Based on the original webserver for the PI Pico repo: https://github.com/maxnet/pico-webserver

Webserver example that came with TinyUSB slightly modified to run on a Raspberry Pi Pico. Lets the Pico pretend to be a USB Ethernet device. Runs the webinterface at http://192.168.7.1/

Special thanks to Raphael-Boichot, please check this repo: https://github.com/Raphael-Boichot/The-Arduino-SD-Game-Boy-Printer

Schematics

You will need a Raspberry Pi, 1/2 of the game boy link cable and a four-channel 5v to 3.3v level shifter. Connect parts as shown:

This is the example of the ready-to-use device:

As finding which is SIN and SOUT is sometimes tricky as signals are crossed within the serial cable, you can also make your own PCB with a Pi Zero and a GBC/GBA serial socket following the guide here. Just route the LED to GPIO 8 and the Pushbutton to GPIO9 to make it shine and cut paper !

Build dependencies

On Debian:

sudo apt install git build-essential cmake gcc-arm-none-eabi

Your Linux distribution does need to provide a recent CMake (3.13+). If not, compile CMake from source first.

On OSX:

brew install cmake doxygen 
brew tap ArmMbed/homebrew-formulae
brew install arm-none-eabi-gcc
  • Install the Pi Pico SDK and make sure to add the location to your path.

On Windows:

Windows is not a friendly system to compile the pico sdk. Unless you want to loose your precious time, use the following method:

sudo apt update && sudo apt full-upgrade
  • Install the pico SDK by following the "Quick Pico Setup" You can use the installation script written for Raspberry Pi, it works. Your computer may require a boot at this step.

— What you have to do —
Copy out the Pico webserver notes above word for word, in full.

— Source data —
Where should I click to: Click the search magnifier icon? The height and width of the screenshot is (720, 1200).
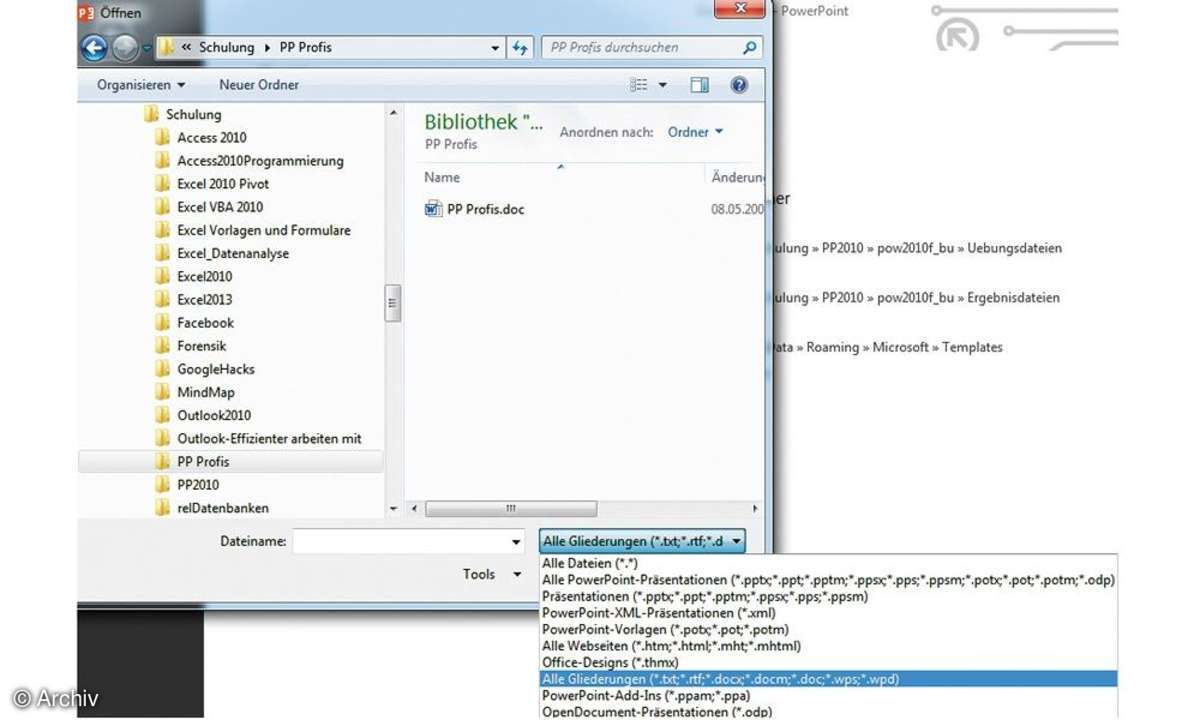point(750,47)
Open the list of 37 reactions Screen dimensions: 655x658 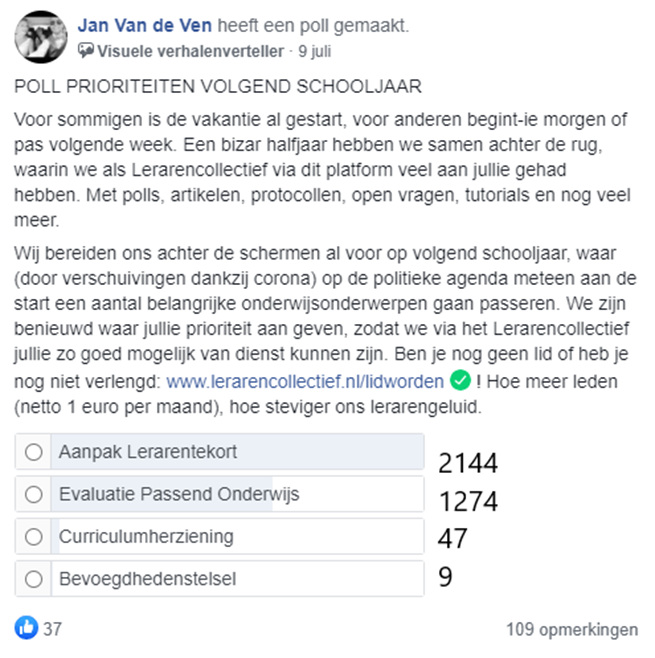coord(52,629)
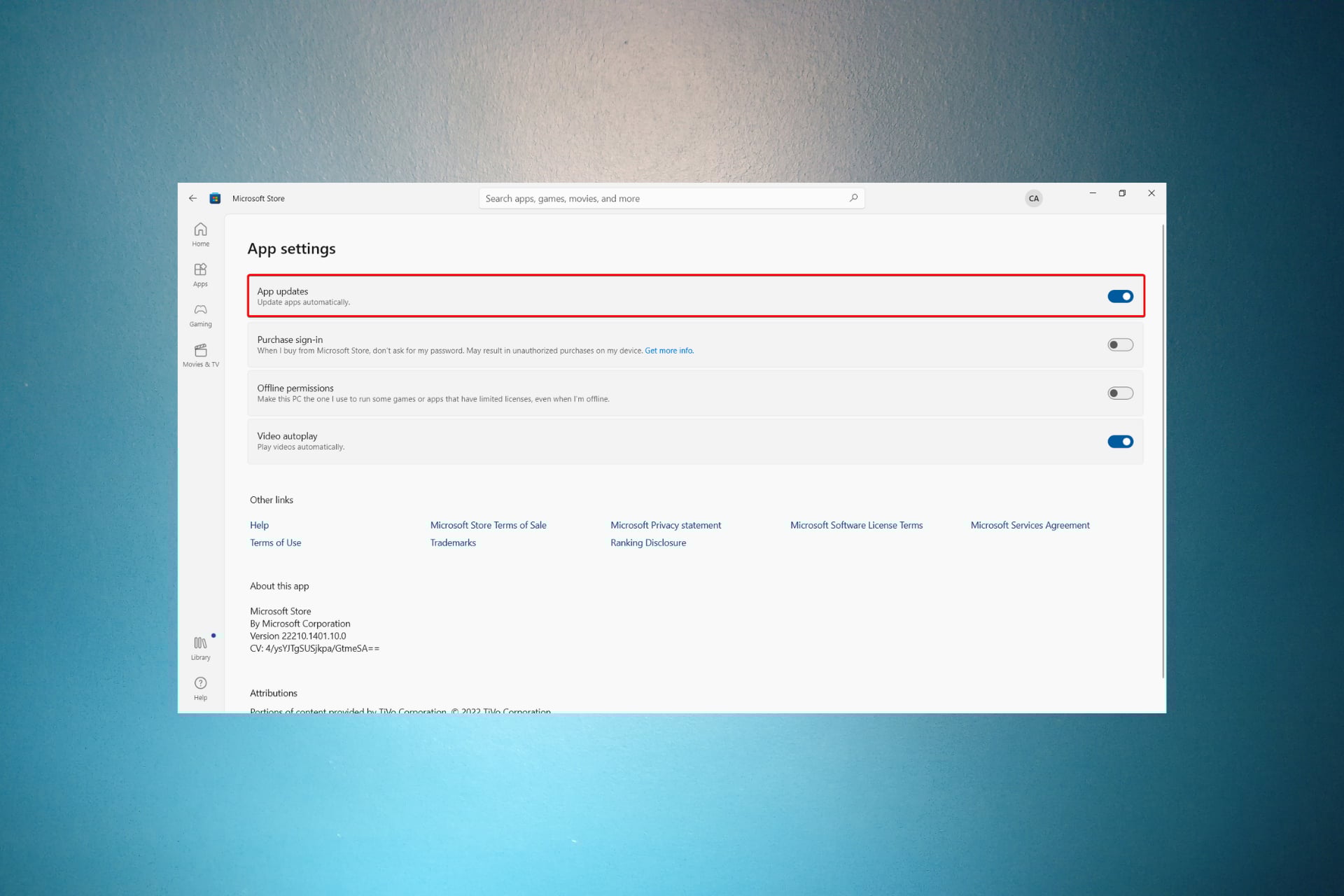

— Expected answer —
Based on the original webserver for the PI Pico repo: https://github.com/maxnet/pico-webserver

Webserver example that came with TinyUSB slightly modified to run on a Raspberry Pi Pico. Lets the Pico pretend to be a USB Ethernet device. Runs the webinterface at http://192.168.7.1/

Special thanks to Raphael-Boichot, please check this repo: https://github.com/Raphael-Boichot/The-Arduino-SD-Game-Boy-Printer

Schematics

You will need a Raspberry Pi, 1/2 of the game boy link cable and a four-channel 5v to 3.3v level shifter. Connect parts as shown:

This is the example of the ready-to-use device:

As finding which is SIN and SOUT is sometimes tricky as signals are crossed within the serial cable, you can also make your own PCB with a Pi Zero and a GBC/GBA serial socket following the guide here. Just route the LED to GPIO 8 and the Pushbutton to GPIO9 to make it shine and cut paper !

Build dependencies

On Debian:

sudo apt install git build-essential cmake gcc-arm-none-eabi

Your Linux distribution does need to provide a recent CMake (3.13+). If not, compile CMake from source first.

On OSX:

brew install cmake doxygen 
brew tap ArmMbed/homebrew-formulae
brew install arm-none-eabi-gcc
  • Install the Pi Pico SDK and make sure to add the location to your path.

On Windows:

Windows is not a friendly system to compile the pico sdk. Unless you want to loose your precious time, use the following method:

sudo apt update && sudo apt full-upgrade
  • Install the pico SDK by following the "Quick Pico Setup" You can use the installation script written for Raspberry Pi, it works. Your computer may require a boot at this step.